What this task involves:
Copy the data below verbatim, from the line with "Select the Allgemeines sub-tab" through the line with "1279x959 pixels. pos(133,58)", including both of those lines, and output nothing else.

Material supplied:
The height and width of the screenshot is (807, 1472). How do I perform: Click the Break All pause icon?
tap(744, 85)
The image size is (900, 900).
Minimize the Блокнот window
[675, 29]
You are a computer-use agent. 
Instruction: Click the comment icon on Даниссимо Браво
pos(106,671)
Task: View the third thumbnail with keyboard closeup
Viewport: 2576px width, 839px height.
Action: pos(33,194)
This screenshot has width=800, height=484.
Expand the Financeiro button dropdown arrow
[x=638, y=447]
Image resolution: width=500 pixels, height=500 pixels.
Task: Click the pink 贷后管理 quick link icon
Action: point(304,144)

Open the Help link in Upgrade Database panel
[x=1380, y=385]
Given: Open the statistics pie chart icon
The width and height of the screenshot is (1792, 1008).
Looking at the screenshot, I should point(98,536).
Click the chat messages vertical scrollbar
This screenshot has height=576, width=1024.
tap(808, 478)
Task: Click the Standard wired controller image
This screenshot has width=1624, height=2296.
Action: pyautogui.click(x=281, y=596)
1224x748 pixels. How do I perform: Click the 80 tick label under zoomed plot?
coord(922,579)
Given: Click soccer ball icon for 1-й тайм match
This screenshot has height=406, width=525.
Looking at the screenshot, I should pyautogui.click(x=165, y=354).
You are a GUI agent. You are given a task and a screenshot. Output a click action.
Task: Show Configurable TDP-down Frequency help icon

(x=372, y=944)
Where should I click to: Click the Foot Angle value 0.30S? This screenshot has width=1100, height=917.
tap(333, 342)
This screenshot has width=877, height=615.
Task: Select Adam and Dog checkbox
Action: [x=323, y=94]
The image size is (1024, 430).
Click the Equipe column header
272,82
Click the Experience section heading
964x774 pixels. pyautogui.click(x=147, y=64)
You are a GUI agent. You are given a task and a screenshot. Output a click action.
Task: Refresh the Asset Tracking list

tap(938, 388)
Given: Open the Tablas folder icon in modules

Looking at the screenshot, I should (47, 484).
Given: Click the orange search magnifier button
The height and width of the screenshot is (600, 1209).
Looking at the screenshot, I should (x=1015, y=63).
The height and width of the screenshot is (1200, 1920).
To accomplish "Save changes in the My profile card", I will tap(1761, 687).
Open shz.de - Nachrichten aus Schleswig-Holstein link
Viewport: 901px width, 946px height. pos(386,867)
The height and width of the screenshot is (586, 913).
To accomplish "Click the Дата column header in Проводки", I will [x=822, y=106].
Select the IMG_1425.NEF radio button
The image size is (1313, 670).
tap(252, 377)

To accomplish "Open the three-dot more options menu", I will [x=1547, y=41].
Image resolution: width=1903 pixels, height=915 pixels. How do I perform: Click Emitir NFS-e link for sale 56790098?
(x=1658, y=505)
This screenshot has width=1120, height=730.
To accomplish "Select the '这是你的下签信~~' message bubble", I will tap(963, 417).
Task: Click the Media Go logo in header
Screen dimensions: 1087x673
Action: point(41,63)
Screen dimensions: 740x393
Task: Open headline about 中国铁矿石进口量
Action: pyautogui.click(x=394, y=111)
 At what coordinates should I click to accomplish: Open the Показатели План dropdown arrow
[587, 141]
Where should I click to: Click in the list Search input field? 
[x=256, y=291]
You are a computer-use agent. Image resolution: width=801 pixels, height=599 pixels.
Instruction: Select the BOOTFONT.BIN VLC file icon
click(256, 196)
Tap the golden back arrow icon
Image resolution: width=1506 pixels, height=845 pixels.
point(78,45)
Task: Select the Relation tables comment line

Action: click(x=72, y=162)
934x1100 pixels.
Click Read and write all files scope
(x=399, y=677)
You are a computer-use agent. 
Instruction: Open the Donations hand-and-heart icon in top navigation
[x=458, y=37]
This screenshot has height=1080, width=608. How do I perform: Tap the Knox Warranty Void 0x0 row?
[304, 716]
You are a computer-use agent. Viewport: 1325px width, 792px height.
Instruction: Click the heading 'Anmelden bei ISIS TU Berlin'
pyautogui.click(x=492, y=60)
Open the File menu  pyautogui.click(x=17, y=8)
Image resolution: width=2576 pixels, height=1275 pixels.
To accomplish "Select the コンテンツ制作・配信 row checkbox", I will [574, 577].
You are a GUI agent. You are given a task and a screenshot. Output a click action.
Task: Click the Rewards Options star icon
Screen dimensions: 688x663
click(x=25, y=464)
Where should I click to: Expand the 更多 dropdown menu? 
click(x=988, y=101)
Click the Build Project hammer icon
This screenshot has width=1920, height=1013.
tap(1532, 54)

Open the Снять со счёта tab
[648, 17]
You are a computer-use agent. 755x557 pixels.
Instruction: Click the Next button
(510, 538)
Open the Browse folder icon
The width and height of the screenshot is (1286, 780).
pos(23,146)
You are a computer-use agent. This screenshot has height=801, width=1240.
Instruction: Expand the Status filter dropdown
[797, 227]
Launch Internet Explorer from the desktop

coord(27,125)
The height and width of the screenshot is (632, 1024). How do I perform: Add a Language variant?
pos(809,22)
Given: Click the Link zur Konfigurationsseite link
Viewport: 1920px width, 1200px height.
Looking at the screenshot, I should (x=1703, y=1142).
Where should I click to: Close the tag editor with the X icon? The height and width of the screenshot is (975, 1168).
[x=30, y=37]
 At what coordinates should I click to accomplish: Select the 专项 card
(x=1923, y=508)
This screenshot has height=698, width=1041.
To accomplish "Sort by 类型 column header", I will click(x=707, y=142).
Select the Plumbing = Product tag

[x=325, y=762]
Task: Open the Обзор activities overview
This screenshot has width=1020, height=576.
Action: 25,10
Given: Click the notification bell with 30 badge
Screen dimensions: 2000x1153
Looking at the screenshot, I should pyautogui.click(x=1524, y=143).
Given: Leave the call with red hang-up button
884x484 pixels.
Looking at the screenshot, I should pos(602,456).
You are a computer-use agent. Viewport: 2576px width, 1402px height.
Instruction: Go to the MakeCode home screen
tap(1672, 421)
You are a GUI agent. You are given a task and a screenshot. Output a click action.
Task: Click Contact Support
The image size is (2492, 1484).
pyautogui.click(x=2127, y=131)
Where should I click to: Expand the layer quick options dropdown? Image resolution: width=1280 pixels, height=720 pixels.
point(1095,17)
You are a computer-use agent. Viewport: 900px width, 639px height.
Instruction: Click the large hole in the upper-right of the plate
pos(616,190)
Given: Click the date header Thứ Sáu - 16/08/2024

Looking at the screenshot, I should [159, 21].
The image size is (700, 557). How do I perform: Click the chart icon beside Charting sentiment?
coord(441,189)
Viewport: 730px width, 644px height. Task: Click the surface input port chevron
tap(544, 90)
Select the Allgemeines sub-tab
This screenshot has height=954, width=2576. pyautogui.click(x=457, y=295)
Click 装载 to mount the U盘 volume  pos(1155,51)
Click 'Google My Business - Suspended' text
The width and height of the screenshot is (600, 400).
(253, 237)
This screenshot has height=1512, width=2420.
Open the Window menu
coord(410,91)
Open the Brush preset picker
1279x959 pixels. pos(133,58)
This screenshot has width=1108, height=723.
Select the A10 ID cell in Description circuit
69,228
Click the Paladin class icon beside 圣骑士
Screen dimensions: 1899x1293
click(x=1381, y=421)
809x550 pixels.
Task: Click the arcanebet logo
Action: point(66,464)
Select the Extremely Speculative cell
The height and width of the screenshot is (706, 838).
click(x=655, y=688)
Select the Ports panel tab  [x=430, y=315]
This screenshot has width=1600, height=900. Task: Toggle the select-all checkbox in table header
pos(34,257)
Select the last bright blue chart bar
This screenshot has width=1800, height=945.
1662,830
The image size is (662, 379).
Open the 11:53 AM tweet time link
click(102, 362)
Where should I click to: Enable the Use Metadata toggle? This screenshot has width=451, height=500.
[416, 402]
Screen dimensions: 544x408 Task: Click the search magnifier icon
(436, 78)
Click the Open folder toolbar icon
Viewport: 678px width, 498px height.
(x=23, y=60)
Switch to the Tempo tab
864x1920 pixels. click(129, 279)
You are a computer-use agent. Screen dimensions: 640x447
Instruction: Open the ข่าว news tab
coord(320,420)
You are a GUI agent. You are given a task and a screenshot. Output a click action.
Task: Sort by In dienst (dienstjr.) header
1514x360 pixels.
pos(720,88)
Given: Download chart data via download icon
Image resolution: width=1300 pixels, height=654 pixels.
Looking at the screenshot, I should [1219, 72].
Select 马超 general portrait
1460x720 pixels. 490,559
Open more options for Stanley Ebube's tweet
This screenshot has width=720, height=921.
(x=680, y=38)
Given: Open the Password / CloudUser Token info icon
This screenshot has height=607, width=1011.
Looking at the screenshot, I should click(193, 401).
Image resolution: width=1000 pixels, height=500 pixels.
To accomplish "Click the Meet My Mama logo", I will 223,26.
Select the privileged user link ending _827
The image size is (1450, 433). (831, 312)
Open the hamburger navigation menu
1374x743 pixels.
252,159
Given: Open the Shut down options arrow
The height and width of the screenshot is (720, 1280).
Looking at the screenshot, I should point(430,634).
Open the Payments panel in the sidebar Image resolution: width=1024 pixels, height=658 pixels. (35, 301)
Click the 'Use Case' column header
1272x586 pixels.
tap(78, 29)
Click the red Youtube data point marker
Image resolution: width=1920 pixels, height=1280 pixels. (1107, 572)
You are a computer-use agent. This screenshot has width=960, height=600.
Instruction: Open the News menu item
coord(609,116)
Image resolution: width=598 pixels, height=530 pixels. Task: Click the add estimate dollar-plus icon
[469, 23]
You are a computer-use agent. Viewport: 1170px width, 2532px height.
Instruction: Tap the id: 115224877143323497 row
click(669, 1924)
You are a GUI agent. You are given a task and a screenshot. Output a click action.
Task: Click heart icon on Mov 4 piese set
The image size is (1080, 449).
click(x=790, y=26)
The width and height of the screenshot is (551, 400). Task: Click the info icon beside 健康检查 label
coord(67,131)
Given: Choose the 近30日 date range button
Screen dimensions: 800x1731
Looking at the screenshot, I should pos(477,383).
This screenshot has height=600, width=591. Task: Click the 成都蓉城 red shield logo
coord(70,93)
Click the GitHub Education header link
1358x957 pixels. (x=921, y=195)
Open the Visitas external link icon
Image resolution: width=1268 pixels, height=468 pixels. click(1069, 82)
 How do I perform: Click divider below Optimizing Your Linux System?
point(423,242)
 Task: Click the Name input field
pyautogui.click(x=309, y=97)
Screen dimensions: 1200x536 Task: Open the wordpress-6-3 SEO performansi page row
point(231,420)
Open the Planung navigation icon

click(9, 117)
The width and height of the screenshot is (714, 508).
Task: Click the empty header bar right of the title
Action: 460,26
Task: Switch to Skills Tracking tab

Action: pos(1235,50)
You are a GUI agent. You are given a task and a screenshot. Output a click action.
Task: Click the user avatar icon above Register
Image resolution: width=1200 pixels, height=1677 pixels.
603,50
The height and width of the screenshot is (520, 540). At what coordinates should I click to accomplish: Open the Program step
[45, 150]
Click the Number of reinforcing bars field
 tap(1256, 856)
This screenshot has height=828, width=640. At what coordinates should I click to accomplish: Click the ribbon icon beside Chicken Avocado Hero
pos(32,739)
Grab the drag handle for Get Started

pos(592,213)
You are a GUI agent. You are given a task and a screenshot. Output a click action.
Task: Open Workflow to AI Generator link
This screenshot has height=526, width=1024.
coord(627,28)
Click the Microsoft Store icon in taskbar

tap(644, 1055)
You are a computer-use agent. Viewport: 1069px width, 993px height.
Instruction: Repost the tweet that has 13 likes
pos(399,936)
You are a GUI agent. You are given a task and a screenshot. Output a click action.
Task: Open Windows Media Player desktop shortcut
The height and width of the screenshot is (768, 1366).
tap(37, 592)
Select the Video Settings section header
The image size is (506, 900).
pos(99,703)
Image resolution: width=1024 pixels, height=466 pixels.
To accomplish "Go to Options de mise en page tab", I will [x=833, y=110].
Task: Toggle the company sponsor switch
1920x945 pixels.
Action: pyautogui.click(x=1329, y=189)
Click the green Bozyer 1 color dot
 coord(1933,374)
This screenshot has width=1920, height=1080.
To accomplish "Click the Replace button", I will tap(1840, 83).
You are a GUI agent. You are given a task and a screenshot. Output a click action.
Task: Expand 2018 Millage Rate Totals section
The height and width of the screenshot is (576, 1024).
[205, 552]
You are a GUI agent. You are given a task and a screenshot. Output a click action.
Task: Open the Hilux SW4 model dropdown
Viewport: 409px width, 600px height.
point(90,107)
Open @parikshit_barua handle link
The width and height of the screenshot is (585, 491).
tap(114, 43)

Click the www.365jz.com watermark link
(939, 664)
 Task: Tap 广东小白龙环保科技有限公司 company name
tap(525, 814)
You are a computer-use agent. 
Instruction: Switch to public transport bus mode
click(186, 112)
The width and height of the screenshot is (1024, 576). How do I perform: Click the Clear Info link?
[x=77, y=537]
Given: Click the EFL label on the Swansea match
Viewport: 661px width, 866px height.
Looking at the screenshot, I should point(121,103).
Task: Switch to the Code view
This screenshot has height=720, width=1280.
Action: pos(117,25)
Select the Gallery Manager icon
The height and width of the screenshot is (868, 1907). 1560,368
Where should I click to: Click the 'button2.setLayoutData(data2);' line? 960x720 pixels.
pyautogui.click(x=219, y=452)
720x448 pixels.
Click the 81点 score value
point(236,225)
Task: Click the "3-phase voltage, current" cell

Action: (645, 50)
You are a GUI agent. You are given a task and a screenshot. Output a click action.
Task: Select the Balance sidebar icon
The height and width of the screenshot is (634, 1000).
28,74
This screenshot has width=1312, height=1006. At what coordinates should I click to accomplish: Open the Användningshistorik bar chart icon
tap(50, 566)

Expected answer:
Select the Allgemeines sub-tab
This screenshot has height=954, width=2576. pyautogui.click(x=457, y=295)
Click 装载 to mount the U盘 volume  pos(1155,51)
Click 'Google My Business - Suspended' text
The width and height of the screenshot is (600, 400).
(253, 237)
This screenshot has height=1512, width=2420.
Open the Window menu
coord(410,91)
Open the Brush preset picker
1279x959 pixels. pos(133,58)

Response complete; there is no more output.